The family and minority-owned entity has been in business since 1979, with a storied history that reflects much of the past 35 years in airport development in the U.S.
LeMonica Hakeem, Vice President of Business Development at Concessions International, talks about the pride that the company takes in being independent and guest- and quality-oriented.
“We are a leading food & beverage operator in airports and really take pride in being a family-owned business. A lot of our competitors have been acquired by foreign conglomerates but we are excited that we are still family owned. We also have no private equity [investment] and work with a lot of great local, national and regional brands in the airport market. That in itself sets us apart from the competition and makes us special,” Hakeem tells TMI.
Company founder Herman J. Russell was devoted, hard-working and very active in the civil rights movement, she recalls.
“Herman was a phenomenal person. He was friends with Dr. Martin Luther King and in fact used to bail Dr. King out of jail and support the civil rights movement financially,” she says.
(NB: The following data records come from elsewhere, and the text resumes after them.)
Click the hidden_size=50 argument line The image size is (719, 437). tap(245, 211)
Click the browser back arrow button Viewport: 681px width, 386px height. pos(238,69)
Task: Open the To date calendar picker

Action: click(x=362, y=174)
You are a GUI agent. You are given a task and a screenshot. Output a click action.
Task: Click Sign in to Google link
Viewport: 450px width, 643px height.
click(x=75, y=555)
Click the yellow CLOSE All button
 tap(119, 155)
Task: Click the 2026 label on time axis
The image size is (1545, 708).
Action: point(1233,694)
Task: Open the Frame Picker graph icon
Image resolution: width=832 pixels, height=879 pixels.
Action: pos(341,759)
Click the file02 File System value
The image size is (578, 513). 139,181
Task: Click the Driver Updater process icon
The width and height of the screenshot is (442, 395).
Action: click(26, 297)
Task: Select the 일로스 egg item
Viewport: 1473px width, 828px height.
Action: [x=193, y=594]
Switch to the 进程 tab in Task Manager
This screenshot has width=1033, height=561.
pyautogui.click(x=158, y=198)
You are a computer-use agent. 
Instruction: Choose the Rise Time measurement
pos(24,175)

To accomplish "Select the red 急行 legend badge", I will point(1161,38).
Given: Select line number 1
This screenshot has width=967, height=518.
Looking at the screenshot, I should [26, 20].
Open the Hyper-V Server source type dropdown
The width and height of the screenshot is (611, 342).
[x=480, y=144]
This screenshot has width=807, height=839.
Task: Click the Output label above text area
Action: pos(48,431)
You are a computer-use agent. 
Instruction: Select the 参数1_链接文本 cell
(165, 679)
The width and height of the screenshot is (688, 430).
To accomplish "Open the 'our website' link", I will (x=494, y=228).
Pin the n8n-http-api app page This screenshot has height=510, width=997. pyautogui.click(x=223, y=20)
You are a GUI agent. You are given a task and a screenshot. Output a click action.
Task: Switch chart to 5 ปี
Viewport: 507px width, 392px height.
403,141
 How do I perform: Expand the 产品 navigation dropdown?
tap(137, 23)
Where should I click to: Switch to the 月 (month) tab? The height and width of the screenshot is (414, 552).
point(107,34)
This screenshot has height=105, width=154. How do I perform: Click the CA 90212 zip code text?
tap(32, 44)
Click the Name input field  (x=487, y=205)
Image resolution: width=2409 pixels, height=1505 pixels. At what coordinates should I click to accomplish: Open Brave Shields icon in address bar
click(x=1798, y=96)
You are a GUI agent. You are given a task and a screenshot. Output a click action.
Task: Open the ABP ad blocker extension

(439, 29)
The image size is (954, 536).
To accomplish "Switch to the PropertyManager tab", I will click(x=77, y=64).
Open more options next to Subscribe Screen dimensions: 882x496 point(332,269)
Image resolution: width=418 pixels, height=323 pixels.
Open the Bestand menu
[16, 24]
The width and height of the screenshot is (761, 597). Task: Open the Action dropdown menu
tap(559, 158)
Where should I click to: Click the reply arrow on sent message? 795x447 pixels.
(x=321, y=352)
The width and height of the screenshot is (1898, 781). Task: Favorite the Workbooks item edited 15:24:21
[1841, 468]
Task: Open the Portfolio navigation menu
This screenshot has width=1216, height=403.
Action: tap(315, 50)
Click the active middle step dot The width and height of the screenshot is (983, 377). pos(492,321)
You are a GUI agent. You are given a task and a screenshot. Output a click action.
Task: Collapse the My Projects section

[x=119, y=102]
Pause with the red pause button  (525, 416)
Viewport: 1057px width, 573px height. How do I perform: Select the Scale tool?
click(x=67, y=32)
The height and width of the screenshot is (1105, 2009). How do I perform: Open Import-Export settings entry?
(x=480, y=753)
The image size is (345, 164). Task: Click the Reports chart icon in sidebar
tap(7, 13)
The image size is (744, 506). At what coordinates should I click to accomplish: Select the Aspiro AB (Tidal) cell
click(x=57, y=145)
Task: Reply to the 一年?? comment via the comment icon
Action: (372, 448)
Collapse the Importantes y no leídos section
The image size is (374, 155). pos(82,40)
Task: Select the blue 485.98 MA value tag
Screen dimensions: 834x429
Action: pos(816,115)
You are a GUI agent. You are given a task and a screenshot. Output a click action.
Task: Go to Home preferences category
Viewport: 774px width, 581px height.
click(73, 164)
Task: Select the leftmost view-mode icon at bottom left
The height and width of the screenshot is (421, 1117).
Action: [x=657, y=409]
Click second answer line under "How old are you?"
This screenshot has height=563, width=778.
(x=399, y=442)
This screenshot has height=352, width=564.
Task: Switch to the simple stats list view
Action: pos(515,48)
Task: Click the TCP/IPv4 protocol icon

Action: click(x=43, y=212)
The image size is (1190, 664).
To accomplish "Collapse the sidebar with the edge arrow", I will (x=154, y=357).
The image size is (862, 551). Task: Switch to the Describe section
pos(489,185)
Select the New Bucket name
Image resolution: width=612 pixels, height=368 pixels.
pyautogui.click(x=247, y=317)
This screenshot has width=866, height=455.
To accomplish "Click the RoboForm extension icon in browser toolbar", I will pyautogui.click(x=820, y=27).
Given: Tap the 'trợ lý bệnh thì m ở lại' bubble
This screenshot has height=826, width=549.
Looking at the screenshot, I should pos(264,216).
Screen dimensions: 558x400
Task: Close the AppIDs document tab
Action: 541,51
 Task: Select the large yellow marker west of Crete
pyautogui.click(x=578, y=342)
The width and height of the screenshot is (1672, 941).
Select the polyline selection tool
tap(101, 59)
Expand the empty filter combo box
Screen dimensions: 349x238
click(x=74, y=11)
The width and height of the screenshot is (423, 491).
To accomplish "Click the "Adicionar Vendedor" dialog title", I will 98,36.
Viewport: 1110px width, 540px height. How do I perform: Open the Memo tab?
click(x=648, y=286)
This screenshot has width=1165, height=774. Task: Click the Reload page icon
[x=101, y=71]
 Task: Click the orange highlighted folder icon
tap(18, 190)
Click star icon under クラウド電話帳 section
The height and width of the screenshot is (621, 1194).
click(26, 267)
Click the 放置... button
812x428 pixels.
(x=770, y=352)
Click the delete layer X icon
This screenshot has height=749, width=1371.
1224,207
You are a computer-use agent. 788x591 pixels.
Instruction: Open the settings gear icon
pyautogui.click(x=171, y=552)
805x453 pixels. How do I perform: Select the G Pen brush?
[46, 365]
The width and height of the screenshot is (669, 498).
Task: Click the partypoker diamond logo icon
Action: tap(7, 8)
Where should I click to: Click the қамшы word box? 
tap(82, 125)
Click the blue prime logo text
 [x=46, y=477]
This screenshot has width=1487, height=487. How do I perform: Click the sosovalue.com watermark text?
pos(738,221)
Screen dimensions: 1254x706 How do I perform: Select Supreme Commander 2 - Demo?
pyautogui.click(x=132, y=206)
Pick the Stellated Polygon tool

In the 1970s, the airport concession industry began requiring more minority participation, and Russell was approached to enter the airport because he had built a very strong construction company, and was financially capable.
“From the beginning, he insisted on actually participating in the business and not just checking the minority box on the application. From then, the company really grew on its merit and its capabilities,” says Hakeem.
“We made sure to put the right people in the right places. We started in 1979 and still today continue to grow and thrive and be very competitive in the industry.
Importance of Food & Beverage
Hakeem explains that F&B is imperative to the functioning of an airport today.
“The hustle and bustle of traveling to an airport, rushing for business, or traveling with children, can be frustrating and stressful and most people need to grab something to eat or drink. So it is vital for us to remain relevant. People are becoming a lot more conscientious about what they eat so the landscape of the entire industry has been changing. Some nationally branded concepts that we used to see in multiple locations are less attractive today based on the new trends in the market that focus on farm to table, healthier offerings, tapas and more.
“The heightened awareness of the trends that are happening on the street side have definitely moved into the airport.”
Hakeem says that a concessionaire such as CI must continually strive to remain relevant, and every detail counts.
“We must understand the airport passenger in each of the terminals in which we operate. What works for a Spirit or Southwest customer may not be the same as what a Delta customer is looking for. We pay attention to the airport layout, the customer, the number of travelers. Any customer data that we can get from the airport is important.
“From there, we look for brands that have the right systems and experience. If they have worked in an airport before, that makes life a lot easier for us.”
When looking for brands to offer in their airport locations, CI can deal with a $7 billion company like Darden Restaurants, or a local two-person team who just created a great concept that they think will resonate well.
“Clearly, a Darden understands how to do food and how to deliver their product in non-traditional spaces. The local team may not have the systems but if we think their concept can translate and that they are open and flexible to work with our culinary team to be able to execute in this environment, we would want to try.
“It ranges, but definitely our brand partners have to be flexible enough to understand that the kitchen and space will be a lot smaller than what they are accustomed to. But as long as they are flexible, we can make it work,” she says.
Speed of service is another critical element in an airport environment, and chef-driven concepts are gathering great attention. CI has staged a number of airport activations with its celebrity chefs.
“Michael Symon, from Bar Symon, Iron Chef, in Dulles, has done several events including signing his cook book. Tom Catherall in ATL has done chef demonstrations, and we are really improving our Social Media presence and doing a better job of promoting these things,” says Hakeem. “But even people who are passing by stop when they see a chef demo. This is exciting.”
Hakeem believes that CI has thrived the way it has for more than three decades because it has always been based on values that include integrity and professionalism.
“We are also very personable, very approachable, very flexible and very responsive. It is not hard to get decisions made. We want to try new things, be different, be daring and we really want to deliver the best quality.”